Abstract: When is it helpful to think about formal problems as some of the materials with which we shape our histories? Professor Hunt will share a few of her writing tactics, worked out while grappling with a troubling history. It could well have taken the easy form of event-aftermath, given the widespread childlessness found in Belgian Africa’s equatorial forests from the 1930s, following iconic imperial violence—(think: Joseph Conrad, Roger Casement, rubber, cut-off human hands)—during Congo’s early rapacious years.

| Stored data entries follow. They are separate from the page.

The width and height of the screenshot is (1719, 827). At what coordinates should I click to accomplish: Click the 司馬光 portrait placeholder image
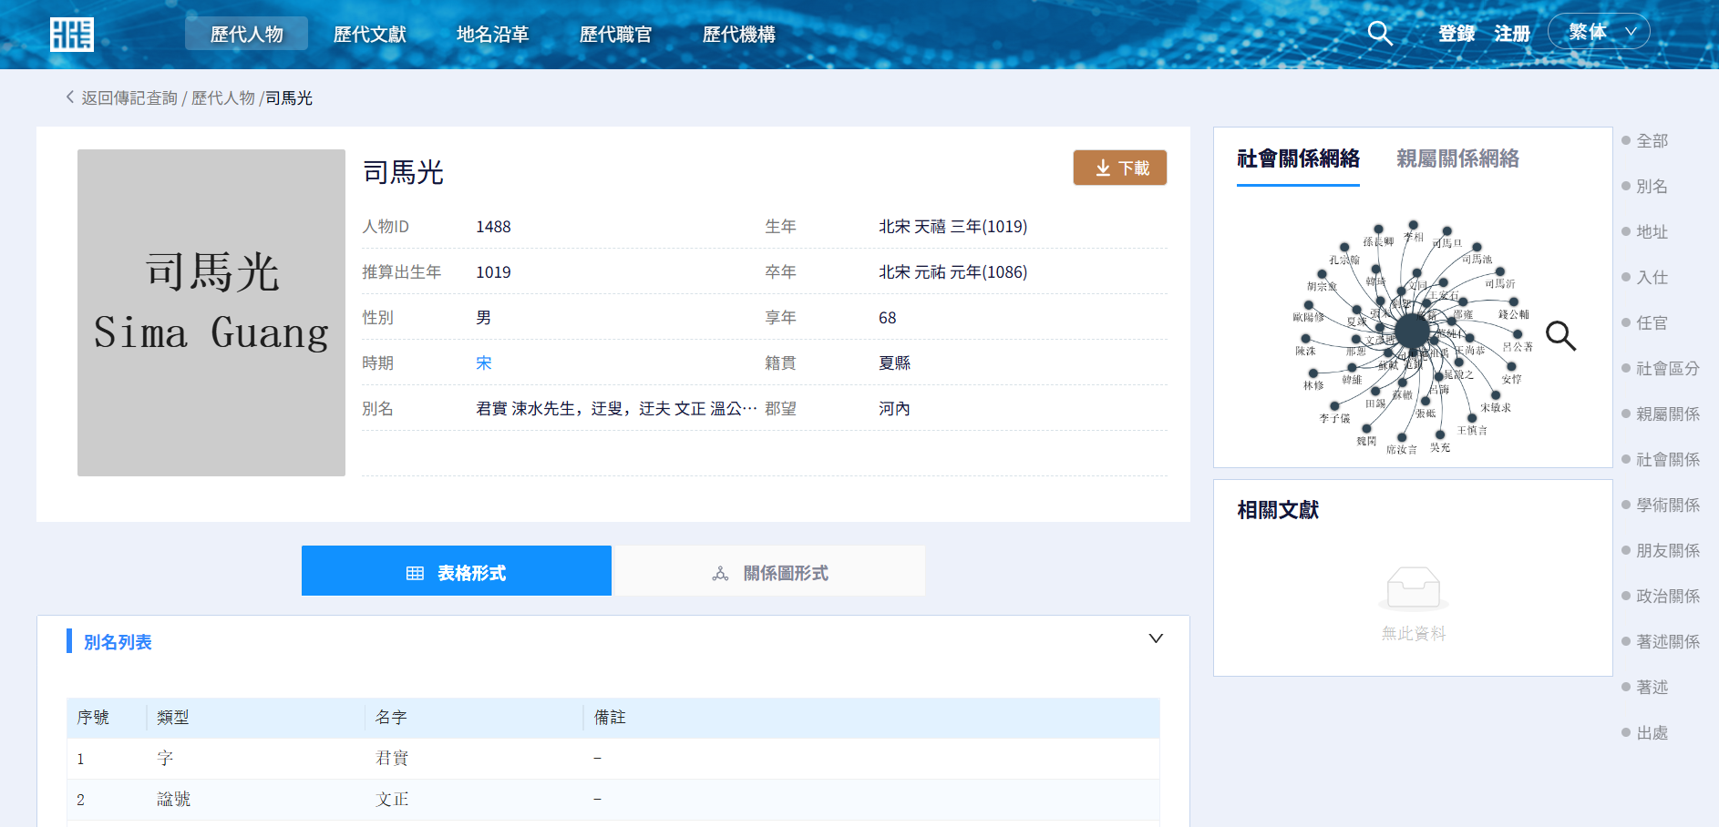(211, 312)
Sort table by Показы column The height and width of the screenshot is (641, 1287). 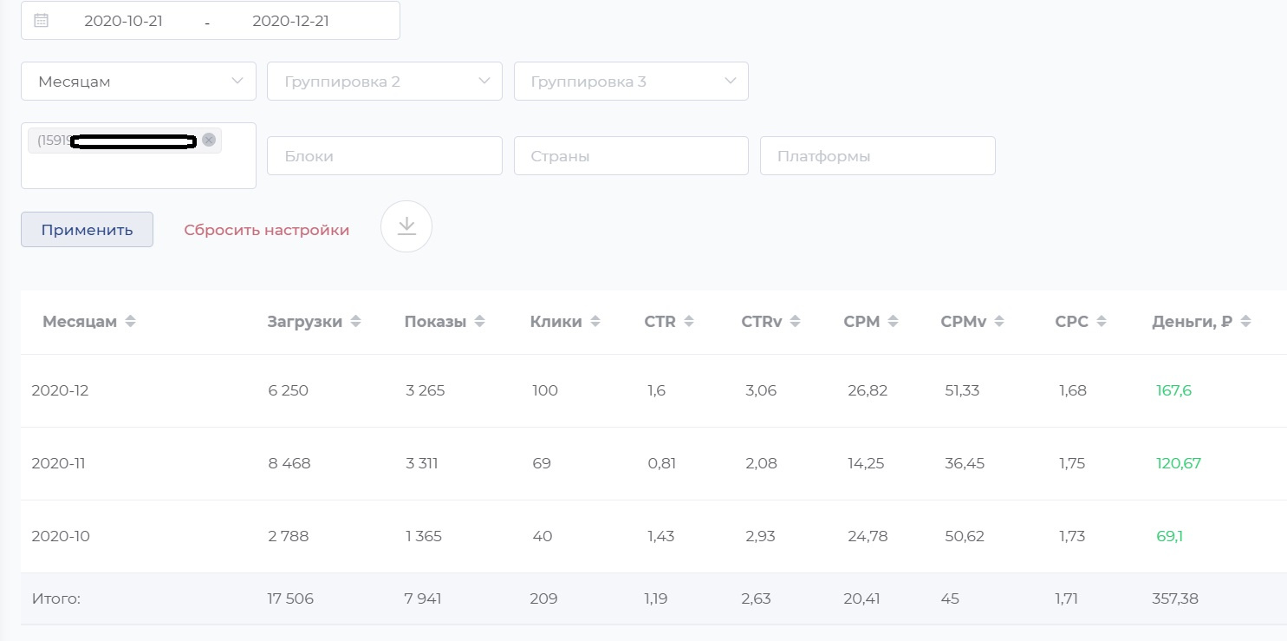click(479, 322)
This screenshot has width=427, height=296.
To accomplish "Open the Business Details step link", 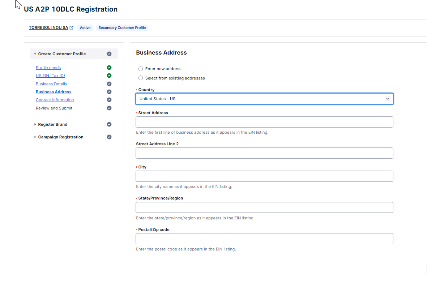I will (x=51, y=84).
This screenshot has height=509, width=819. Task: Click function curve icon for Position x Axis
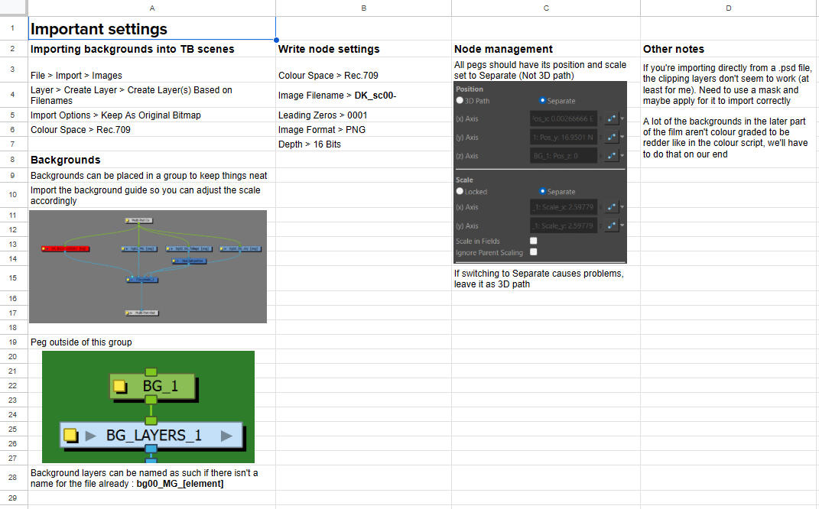610,119
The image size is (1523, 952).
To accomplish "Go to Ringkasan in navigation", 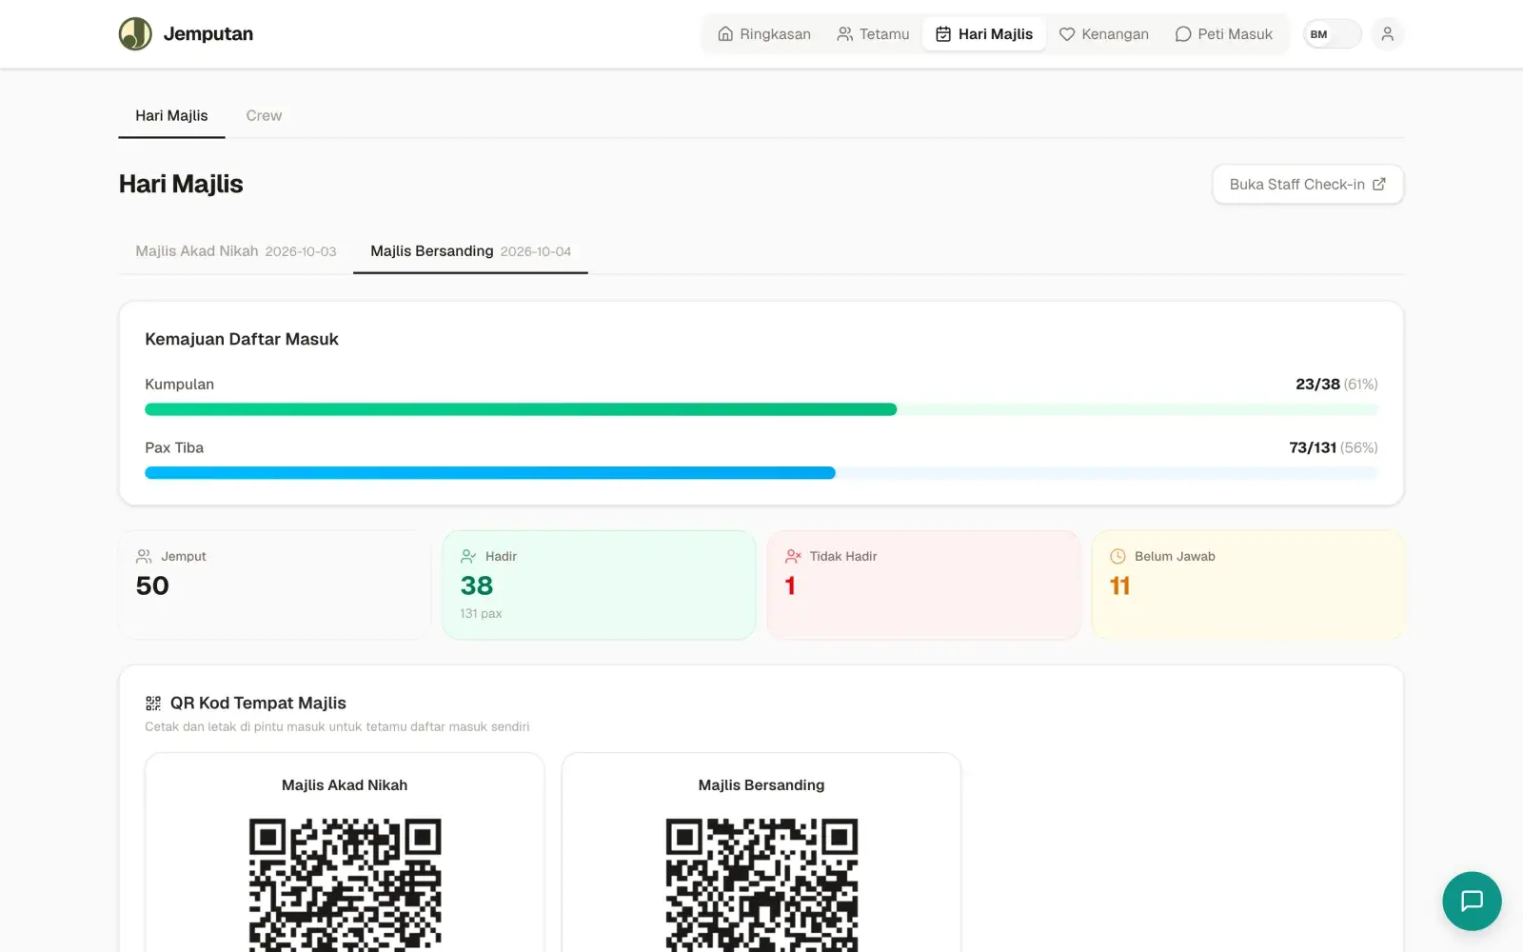I will tap(764, 34).
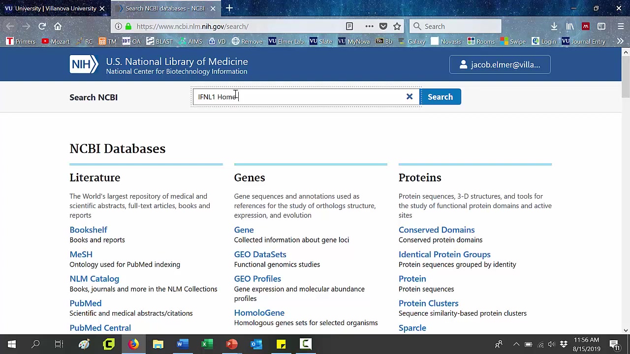Open PowerPoint from the taskbar
Image resolution: width=630 pixels, height=354 pixels.
point(231,344)
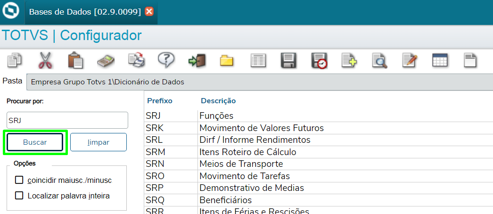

Instead of one arc about warfare, medicine, and suffering, Nancy Hunt has traced two crossed lines of evidence about power, nervousness, and words. As flywhisks suggest, vernacular motion surfaced with suggestions of clearing, ridding, ousting. Concepts, like reverie and repetition, became working materials. Yet narrative adhesion came from poetic bits, from tracking figurations and stories that enabled hints and contours of anger, jauntiness, dreams, and interior points of view.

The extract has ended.